Stored data entries
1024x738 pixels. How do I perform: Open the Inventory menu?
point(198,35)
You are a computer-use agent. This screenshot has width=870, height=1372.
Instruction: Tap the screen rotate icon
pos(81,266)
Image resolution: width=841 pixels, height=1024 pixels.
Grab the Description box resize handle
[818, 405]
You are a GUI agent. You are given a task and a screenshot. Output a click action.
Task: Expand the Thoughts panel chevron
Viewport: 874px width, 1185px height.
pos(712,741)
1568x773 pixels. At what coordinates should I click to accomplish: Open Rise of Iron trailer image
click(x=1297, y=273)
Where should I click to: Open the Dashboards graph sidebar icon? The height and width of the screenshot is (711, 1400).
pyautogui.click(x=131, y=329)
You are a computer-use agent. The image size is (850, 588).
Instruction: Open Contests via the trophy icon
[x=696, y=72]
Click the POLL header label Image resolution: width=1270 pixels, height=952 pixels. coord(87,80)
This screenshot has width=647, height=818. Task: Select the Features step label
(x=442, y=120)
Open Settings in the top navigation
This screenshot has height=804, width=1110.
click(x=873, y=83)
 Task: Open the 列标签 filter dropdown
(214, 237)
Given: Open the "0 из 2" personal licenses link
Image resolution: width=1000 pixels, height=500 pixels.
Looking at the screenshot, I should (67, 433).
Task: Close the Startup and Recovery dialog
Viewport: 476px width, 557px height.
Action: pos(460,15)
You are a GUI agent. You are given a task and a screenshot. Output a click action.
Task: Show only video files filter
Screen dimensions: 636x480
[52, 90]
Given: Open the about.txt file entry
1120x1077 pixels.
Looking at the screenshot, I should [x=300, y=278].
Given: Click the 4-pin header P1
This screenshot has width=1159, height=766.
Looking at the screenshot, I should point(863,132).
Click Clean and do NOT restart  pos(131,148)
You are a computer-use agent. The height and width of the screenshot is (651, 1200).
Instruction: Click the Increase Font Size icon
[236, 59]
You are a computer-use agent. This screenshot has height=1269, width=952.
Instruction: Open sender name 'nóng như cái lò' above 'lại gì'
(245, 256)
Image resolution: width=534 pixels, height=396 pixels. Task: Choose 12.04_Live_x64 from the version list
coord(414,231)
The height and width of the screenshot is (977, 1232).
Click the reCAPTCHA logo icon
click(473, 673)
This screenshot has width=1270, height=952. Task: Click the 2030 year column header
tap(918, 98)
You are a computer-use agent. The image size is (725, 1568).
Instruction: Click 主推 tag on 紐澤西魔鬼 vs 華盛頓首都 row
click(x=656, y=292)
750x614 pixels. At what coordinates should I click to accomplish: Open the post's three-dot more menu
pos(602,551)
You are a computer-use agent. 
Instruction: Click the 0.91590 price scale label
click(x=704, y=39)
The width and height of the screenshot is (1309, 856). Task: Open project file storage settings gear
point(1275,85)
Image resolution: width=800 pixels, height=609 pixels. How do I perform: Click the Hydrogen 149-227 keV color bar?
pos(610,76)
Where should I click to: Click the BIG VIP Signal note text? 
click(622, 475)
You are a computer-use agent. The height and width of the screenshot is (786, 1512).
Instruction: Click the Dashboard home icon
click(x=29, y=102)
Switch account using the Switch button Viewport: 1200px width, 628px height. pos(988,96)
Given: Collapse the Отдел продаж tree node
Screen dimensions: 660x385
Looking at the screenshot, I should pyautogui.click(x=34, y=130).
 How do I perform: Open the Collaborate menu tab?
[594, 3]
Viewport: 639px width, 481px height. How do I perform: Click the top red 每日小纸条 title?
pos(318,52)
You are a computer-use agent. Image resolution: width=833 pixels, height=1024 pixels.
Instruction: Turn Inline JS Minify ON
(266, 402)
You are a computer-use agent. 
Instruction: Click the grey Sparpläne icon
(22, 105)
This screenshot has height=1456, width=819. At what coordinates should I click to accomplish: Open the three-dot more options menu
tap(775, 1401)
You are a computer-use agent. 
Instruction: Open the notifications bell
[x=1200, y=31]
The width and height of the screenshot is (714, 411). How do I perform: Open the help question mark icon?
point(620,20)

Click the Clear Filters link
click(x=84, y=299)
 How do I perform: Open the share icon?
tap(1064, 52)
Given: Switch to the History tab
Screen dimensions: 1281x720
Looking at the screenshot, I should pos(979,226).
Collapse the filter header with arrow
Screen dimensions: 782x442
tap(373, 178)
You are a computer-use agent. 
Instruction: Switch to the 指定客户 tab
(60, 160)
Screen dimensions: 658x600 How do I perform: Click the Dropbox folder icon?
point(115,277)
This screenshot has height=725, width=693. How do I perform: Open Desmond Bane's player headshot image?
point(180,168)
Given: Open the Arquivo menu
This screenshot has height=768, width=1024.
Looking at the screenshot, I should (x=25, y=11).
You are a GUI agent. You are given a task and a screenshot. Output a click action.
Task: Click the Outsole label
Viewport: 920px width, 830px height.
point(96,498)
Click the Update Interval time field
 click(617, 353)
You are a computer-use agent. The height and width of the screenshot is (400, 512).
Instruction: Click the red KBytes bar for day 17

- _What you should do_
Print again the lines of the entries above that fall between the line holding "1568x773 pixels. At" and the line holding "personal licenses link", inclusive, exactly as they stand.

- _Answer to this exercise_
1568x773 pixels. At what coordinates should I click to accomplish: Open Rise of Iron trailer image
click(x=1297, y=273)
Where should I click to: Open the Dashboards graph sidebar icon? The height and width of the screenshot is (711, 1400).
pyautogui.click(x=131, y=329)
You are a computer-use agent. The image size is (850, 588).
Instruction: Open Contests via the trophy icon
[x=696, y=72]
Click the POLL header label Image resolution: width=1270 pixels, height=952 pixels. coord(87,80)
This screenshot has width=647, height=818. Task: Select the Features step label
(x=442, y=120)
Open Settings in the top navigation
This screenshot has height=804, width=1110.
click(x=873, y=83)
 Task: Open the 列标签 filter dropdown
(214, 237)
Given: Open the "0 из 2" personal licenses link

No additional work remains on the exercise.